### 2.3 The 10-armed Testbed

In [72]:
import numpy as np
np.random.seed(0)

class Bandit:
    """Bandit arm having true reward value determined by normal distribution
    """
    def __init__(self, true_value):
        print("Create a bandit machine with true value: ", true_value)
        self.mean = true_value
    
    def play(self):
        return np.random.normal(self.mean, 1)

    
def update_best(history, a, best):
    new_score_a = sum(history[a])/len(history[a])
    best_score = sum(history[best[0]])/len(history[best[0]])
    if new_score_a > best_score:
        return (a, new_score_a)
    else:
        return best

# prepare bandit machines
num_actions = 10
bandits = []
mean, sigma = 0, 1
true_value = np.random.normal(mean, sigma, num_actions)
print("The best machine for this experiment is ", np.argmax(true_value))
for v in true_value:
    bandits.append(Bandit(v))

num_iteration = 1000
epsilon = 0.1
history = np.empty((10,0))
history = []
for i in range(num_actions):
    history.append([])

best = (0, -float('inf')) # maximum reward holder
for i in range(num_iteration):

    p = np.random.random()
    if p < epsilon:
        #explore
        a = np.random.randint(num_actions)
    else:
        # exploit
        a = best[0]
    
    reward = bandits[a].play()
    #print("Selected #{} and got reward {}".format(a, reward))
    history[a].append(reward)
    best = update_best(history, a, best)

print("The best machine is {} with expected reward {}".format(best[0], best[1]))
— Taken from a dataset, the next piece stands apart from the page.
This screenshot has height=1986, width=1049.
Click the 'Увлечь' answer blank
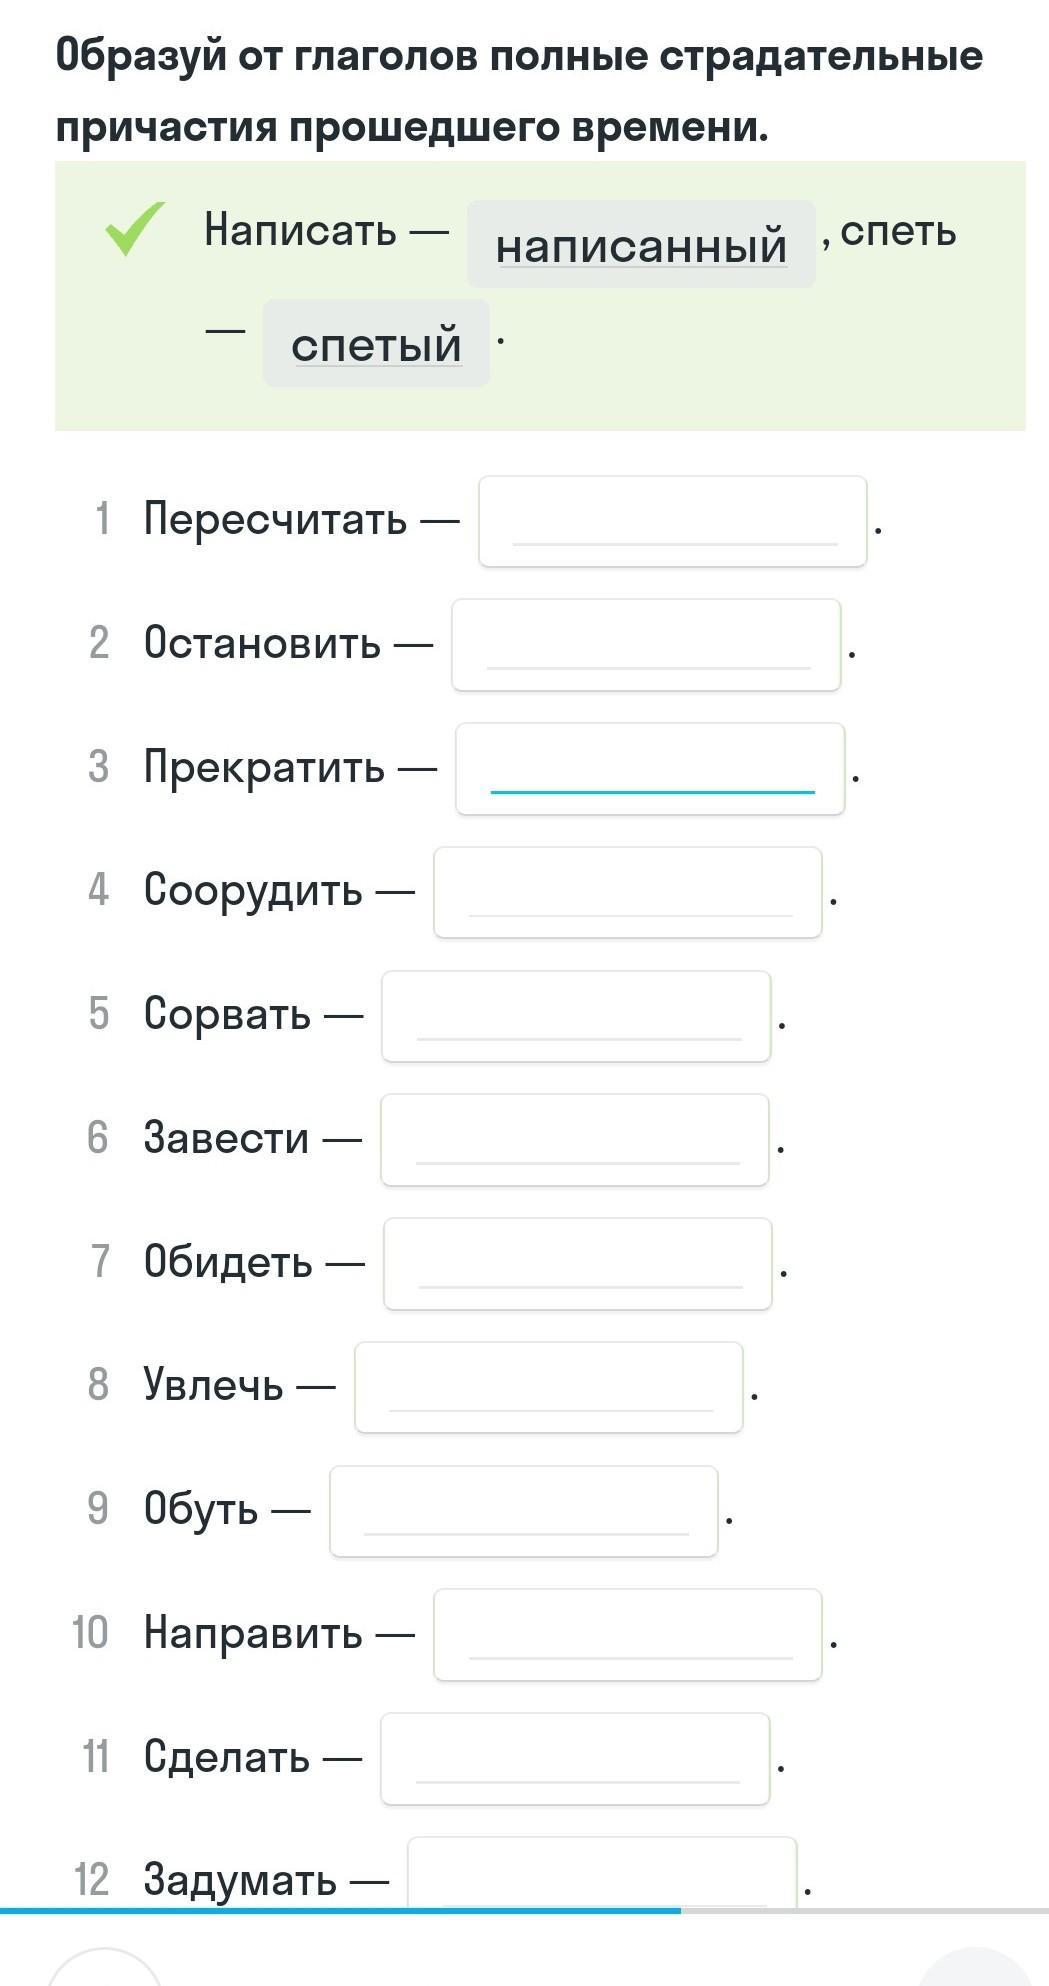[x=549, y=1387]
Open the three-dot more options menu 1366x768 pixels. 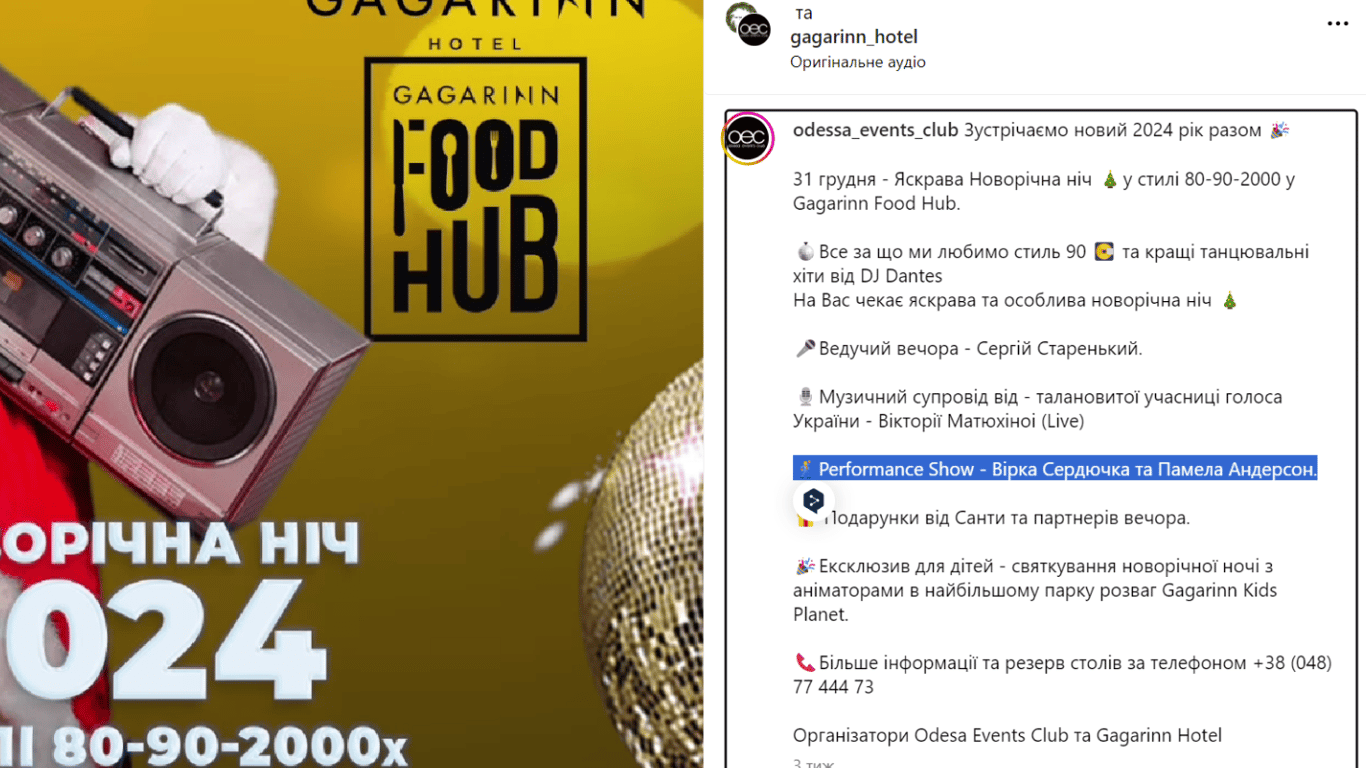[1337, 24]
The best machine for this experiment is  3
Create a bandit machine with true value:  1.764052345967664
Create a bandit machine with true value:  0.4001572083672233
Create a bandit machine with true value:  0.9787379841057392
Create a bandit machine with true value:  2.240893199201458
Create a bandit machine with true value:  1.8675579901499675
Create a bandit machine with true value:  -0.977277879876411
Create a bandit machine with true value:  0.9500884175255894
Create a bandit machine with true value:  -0.1513572082976979
Create a bandit machine with true value:  -0.10321885179355784
Create a bandit machine with true value:  0.41059850193837233
The best machine is 3 with expected reward 1.857216013357003